Dataset entries
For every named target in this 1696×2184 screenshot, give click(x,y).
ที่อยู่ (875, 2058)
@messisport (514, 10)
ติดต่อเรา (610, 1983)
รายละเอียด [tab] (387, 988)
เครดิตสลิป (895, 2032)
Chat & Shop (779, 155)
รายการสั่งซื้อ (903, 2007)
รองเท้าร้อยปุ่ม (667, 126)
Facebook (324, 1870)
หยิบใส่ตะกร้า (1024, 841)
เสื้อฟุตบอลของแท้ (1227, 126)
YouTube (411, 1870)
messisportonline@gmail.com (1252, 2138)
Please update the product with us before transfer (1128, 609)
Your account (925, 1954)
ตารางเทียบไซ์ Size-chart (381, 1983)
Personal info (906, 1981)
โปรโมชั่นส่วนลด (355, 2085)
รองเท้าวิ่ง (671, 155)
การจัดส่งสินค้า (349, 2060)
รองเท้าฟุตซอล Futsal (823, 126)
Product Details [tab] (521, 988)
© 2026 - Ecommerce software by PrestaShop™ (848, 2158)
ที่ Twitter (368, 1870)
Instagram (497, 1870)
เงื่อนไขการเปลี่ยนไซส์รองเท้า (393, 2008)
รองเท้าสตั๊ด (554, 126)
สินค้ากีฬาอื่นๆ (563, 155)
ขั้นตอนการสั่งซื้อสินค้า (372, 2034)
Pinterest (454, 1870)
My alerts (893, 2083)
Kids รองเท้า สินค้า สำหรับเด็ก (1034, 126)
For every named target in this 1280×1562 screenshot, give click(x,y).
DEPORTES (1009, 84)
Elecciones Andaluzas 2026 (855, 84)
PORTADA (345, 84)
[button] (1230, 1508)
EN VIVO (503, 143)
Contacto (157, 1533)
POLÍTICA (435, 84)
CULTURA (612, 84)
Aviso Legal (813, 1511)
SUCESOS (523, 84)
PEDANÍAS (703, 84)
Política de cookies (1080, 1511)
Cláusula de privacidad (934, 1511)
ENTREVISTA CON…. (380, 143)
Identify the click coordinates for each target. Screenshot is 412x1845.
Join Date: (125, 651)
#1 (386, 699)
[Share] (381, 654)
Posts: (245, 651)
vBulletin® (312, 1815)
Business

**TASK STATEMENT**
Whenever the string "รองเท" shows up in a line of the entries, copy that line.

**ANSWER TO THE PROBLEM**
รองเท้าร้อยปุ่ม (667, 126)
รองเท้าวิ่ง (671, 155)
รองเท้าฟุตซอล Futsal (823, 126)
เงื่อนไขการเปลี่ยนไซส์รองเท้า (393, 2008)
รองเท้าสตั๊ด (554, 126)
Kids รองเท้า สินค้า สำหรับเด็ก (1034, 126)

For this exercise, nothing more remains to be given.